------ Input for this task

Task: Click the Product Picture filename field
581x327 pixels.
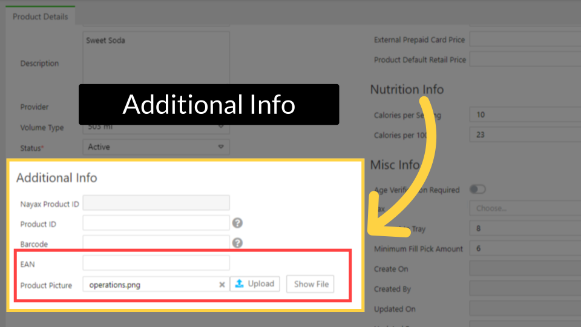Action: [x=150, y=284]
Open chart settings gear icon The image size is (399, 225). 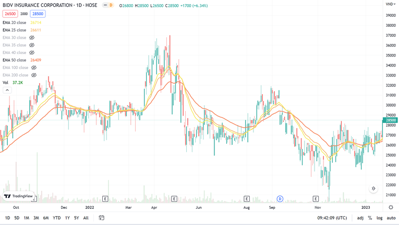391,207
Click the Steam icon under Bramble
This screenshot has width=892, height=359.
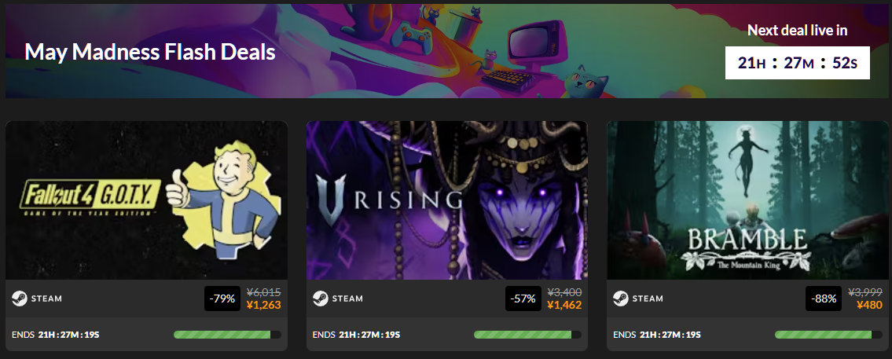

------------

## Task item
Go through the records and report each line that contains "Click".

## Answer space
Task: Click the Product Picture filename field
Click the Steam icon under Bramble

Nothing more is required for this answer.